* start Text *
While rethinking the design of classrooms and libraries isn’t new, there is a growing interest in how to transition from traditional, factory-model schools to designing participatory learning spaces to serve today’s students best, as noted in an earlier post.

In his paper Campfires in Cyberspace, futurist and philosopher Dr. David Thornburg uses primordial metaphors and analogies to “clarify the role of various processes and environments” to consider when “creating an educational system geared for leaners and educators.”

He outlines how “learning takes place in four spaces, only a few of which are honored in most schools. [He] offers a new theory for educational systems based on four primordial learning spaces: campfires (information), watering holes (conversation), caves (concept), and life (context).”

It is appropriate to take these same four considerations for educational systems and apply them to “rethinking” the use of space and time in schools, eventually leading to an empowering curriculum, participatory pedagogy, and meaningful assessments.
* end Text *
In the text about learning spaces, which of Thornburg's four primordial learning spaces stands for conversation?
* start Extracted entries *
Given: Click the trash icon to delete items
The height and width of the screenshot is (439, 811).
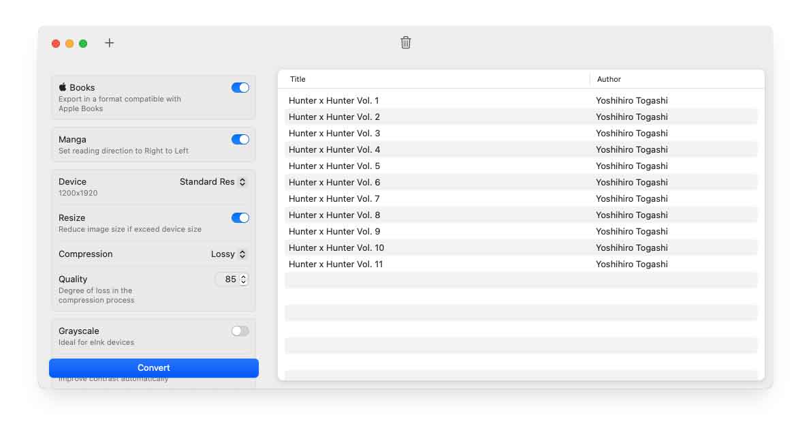Looking at the screenshot, I should click(x=406, y=43).
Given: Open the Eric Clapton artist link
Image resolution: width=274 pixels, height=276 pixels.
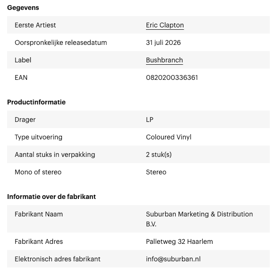Looking at the screenshot, I should pos(165,25).
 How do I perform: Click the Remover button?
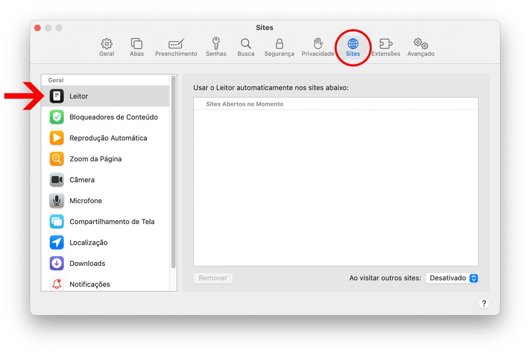pyautogui.click(x=213, y=278)
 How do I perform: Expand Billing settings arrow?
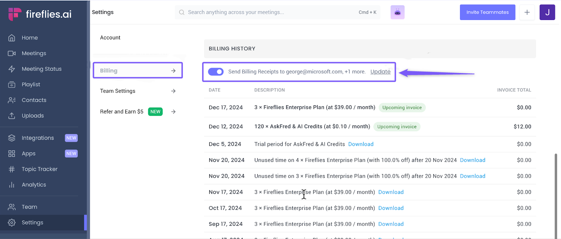(x=173, y=71)
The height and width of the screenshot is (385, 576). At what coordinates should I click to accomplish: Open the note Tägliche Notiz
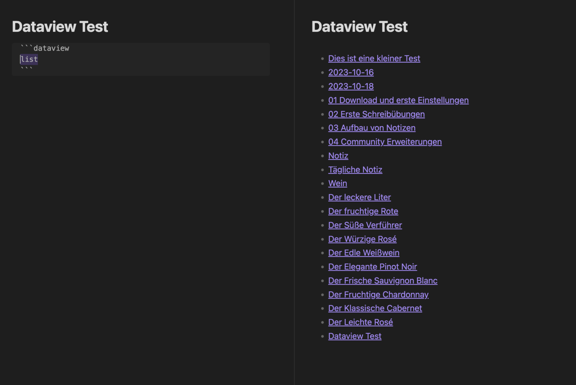pyautogui.click(x=355, y=169)
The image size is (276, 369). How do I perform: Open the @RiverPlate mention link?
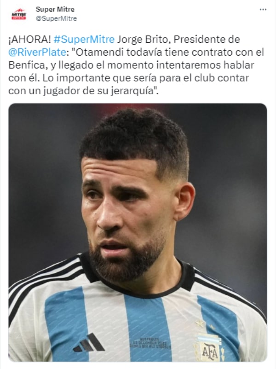37,52
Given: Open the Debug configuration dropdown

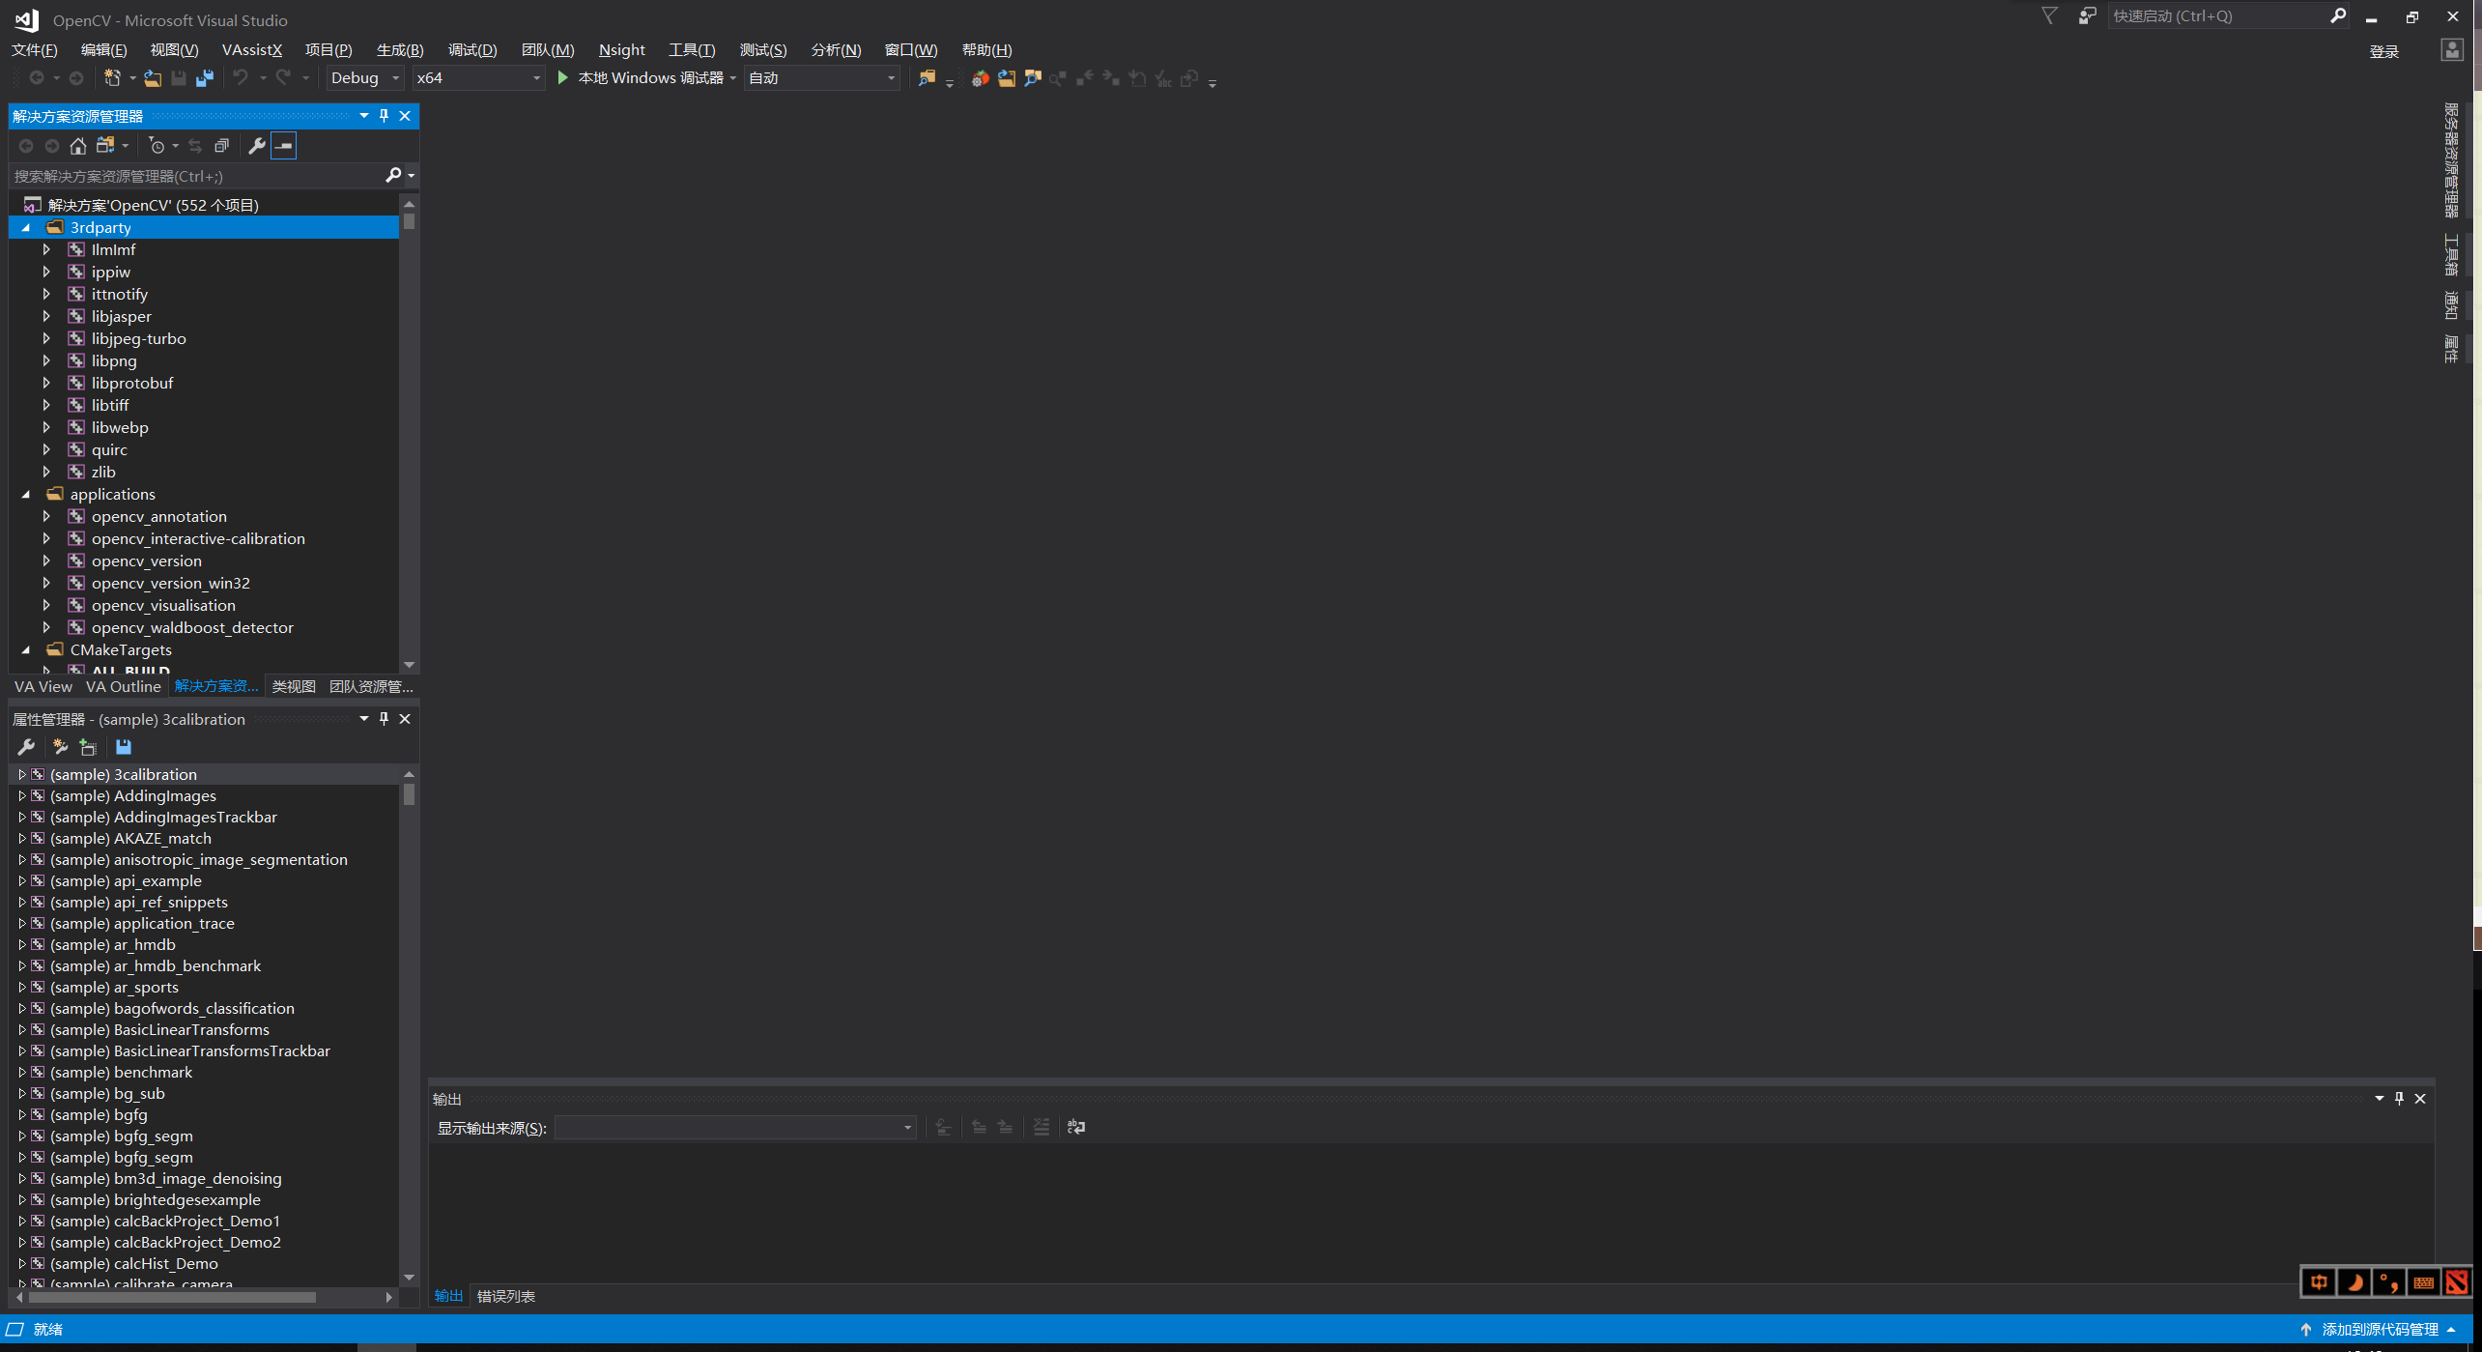Looking at the screenshot, I should [x=364, y=78].
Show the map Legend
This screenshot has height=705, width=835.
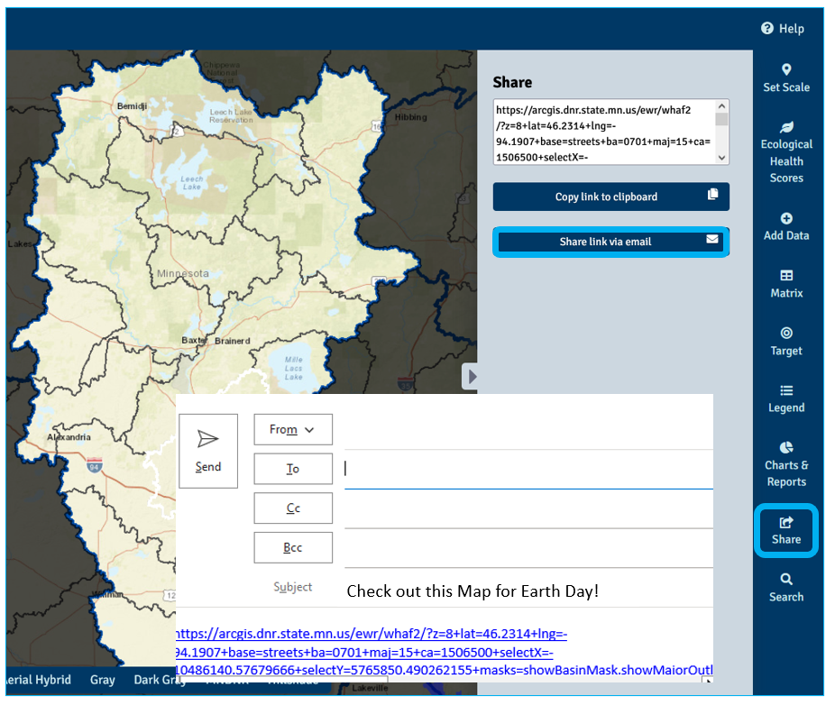click(x=785, y=399)
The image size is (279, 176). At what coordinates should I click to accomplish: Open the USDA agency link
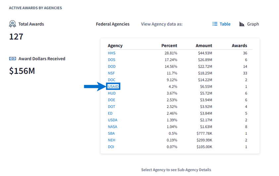tap(113, 120)
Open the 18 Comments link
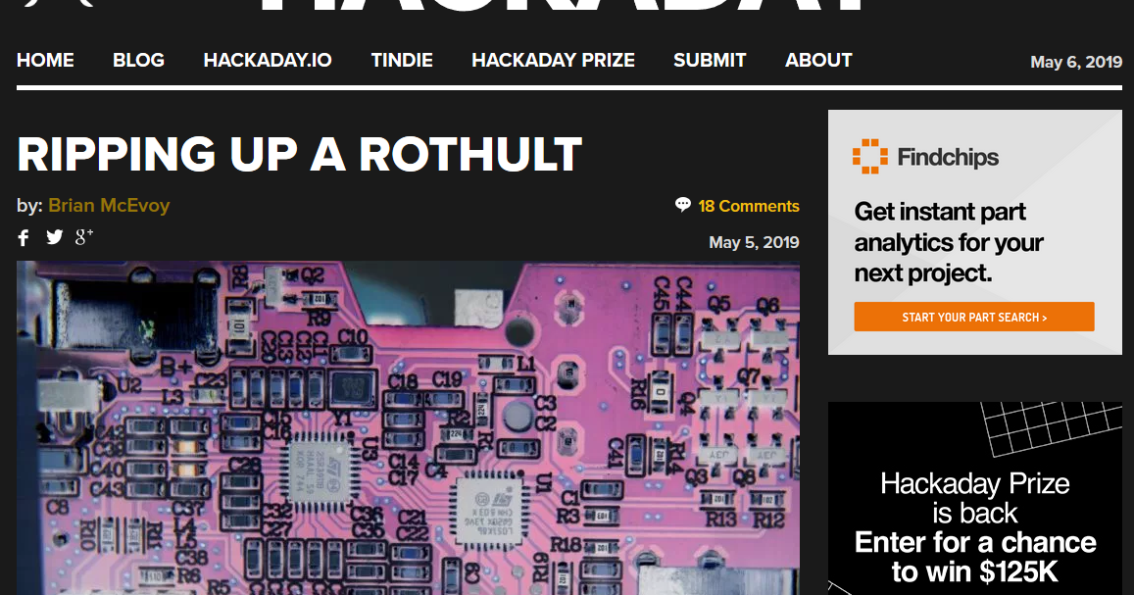This screenshot has width=1134, height=595. pyautogui.click(x=749, y=206)
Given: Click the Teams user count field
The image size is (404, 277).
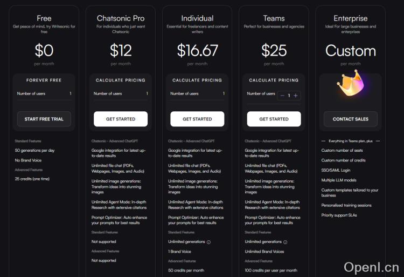Looking at the screenshot, I should coord(289,96).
* end Extracted entries *
Exercise answer
Watering holes.